Farabi'nin Büyüklüğü
İslam
dünyasında bilimsel düşünceyi başlatan ilk düşünürün, el-Kindi olduğu kabul edilir ve bu doğrudur. Ancak Farabi’nin bilimsel düzeyi o denli
yüksektir ki, el-Kindi’den sonra
gelmesine karşın, O’na “ilk İslam
düşünürü” adı verilir ve bu tanıma herhangi bir karşı çıkış olmaz.5
Farabi,
bilimin hemen her alanında ürün vermiştir. Ancak, gerçek ününü; felsefi
görüşlerinden, özellikle de felsefe-din ilişkilerini sorgulayan, bunları
bütünleştirmeye çalışan görüşlerinden almıştır. Sınır koymadığı düşüncelerinde
o denli özgürdür ki; görüşleri, bilime saygı duyulan o günkü ortamda bile kimi
çevrelerde tepki çekmiştir.
“Batı Aydınlanmasının
Tohumları”
Dinsel
konuların; “nesnelerin gerçek niteliği
bilinmeden, bir takım benzetmeler ve yerini bulmamış uyumsuz yaklaşımlarla”

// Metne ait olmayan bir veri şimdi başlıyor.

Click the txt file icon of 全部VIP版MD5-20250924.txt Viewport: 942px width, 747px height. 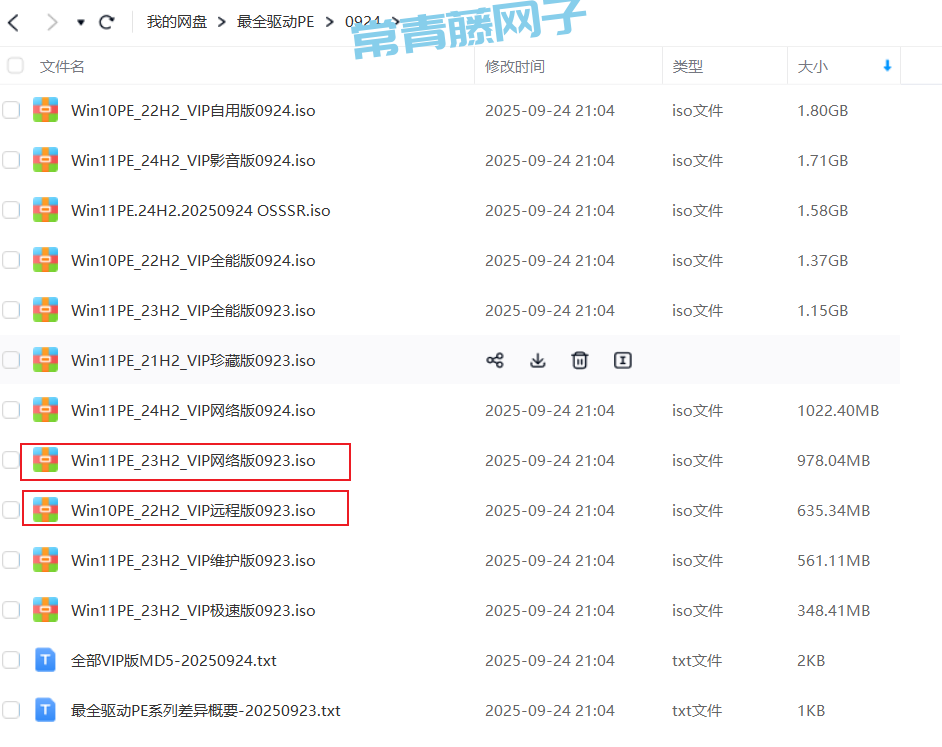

ele alındığını söylemesi, büyük sorun yaratmıştı.6 Ünlü araştırmacı Brockelman Gall’e göre Farabi; felsefe, siyaset, toplumbilim,
fizik, canlıların evrimi, mantık ve müzik alanlarındaki yapıtlarıyla “Batı aydınlanmasının tohumlarını atan”
düşünürdür.7
Yapıtlarında,
anadili Türkçe’den başka Arapça, Farsça ve Süryanice kullandı. Antik Çağ
Yunancasını iyi bildiği için, o dönemde yazılan kitapları kaynağından okudu; Aristo’dan çeviriler yaptı, yapılmış
çevirileri gözden geçirdi.
Kitab-ül
Musiki adlı yapıtıyla, müziğin kurallarını ve kuramını yazdı;
kitabı, 17.yüzyıla dek Avrupa müziğine yön veren temel kaynaklardan biri oldu.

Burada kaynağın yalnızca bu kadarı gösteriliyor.